A complexidade da vida é, em grande parte, orquestrada por proteínas – moléculas versáteis, compostas por sequências de aminoácidos que desempenham papéis essenciais em praticamente todos os processos biológicos. Desde a construção de músculos até a transmissão de sinais nervosos, as proteínas são as principais ferramentas químicas que tornam a vida possível. Mas como elas assumem formas tão específicas e funcionais, a partir de uma sequência linear de aminoácidos?

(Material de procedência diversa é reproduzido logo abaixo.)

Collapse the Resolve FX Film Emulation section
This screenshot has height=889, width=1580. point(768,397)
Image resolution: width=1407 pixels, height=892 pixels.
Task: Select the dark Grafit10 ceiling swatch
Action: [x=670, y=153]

Imagine um colar de pérolas, onde cada pérola representa um aminoácido. Existem 20 tipos diferentes de pérolas (aminoácidos), e a sequência em que você as coloca determina a "mensagem" final. No entanto, o colar não permanece esticado; ele se dobra de maneiras complexas para formar uma estrutura tridimensional única. É justamente essa forma específica que permite à proteína realizar sua função.

 

O paradoxo do dobramento

Nos anos 1960, o bioquímico Christian Anfinsen demonstrou que todas as informações necessárias para uma proteína se dobrar corretamente estavam contidas em sua sequência de aminoácidos. Isso levou à hipótese de que, se conhecêssemos a sequência, poderíamos prever a estrutura tridimensional da proteína. Parecia simples, mas havia um problema: a quantidade astronômica de possíveis conformações.

Para se ter uma ideia da dimensão desse desafio, se uma proteína “buscasse por tentativa e erro” assumir todas as suas conformações tridimensionais possíveis, levaria mais tempo do que a idade do Universo para que encontrasse sua forma funcional. No entanto, dentro da célula, esse processo ocorre em milissegundos. Como isso é possível? A resposta está em entender que o dobramento proteico não é um processo aleatório. As proteínas seguem caminhos preferenciais de dobramento, guiados por interações químicas que facilitam a formação da estrutura correta rapidamente.

 

Prevendo estruturas

Por décadas, cientistas tentaram desvendar esse mistério usando métodos experimentais como a cristalografia de raios X, que envolve a criação de cristais de proteínas e a análise dos padrões que emergem quando eles são bombardeados com raios X. Embora eficaz, esse processo é demorado, caro e não funciona para todas as proteínas.

A possibilidade de prever a estrutura de uma proteína apenas a partir de sua sequência de aminoácidos seria revolucionária. Isso permitiria entender rapidamente o papel de proteínas recém-descobertas, acelerar o desenvolvimento de medicamentos e abrir novas fronteiras na biotecnologia. Mas como superar o desafio de tantas possíveis conformações?

Foi nesse contexto que a inteligência artificial emergiu como uma ferramenta promissora. Em 2018, a equipe da DeepMind, uma empresa britânica de pesquisa em IA, liderada por Demis Hassabis e John Jumper, desenvolveu o AlphaFold, um sistema de IA capaz de prever estruturas de proteínas com uma precisão sem precedentes.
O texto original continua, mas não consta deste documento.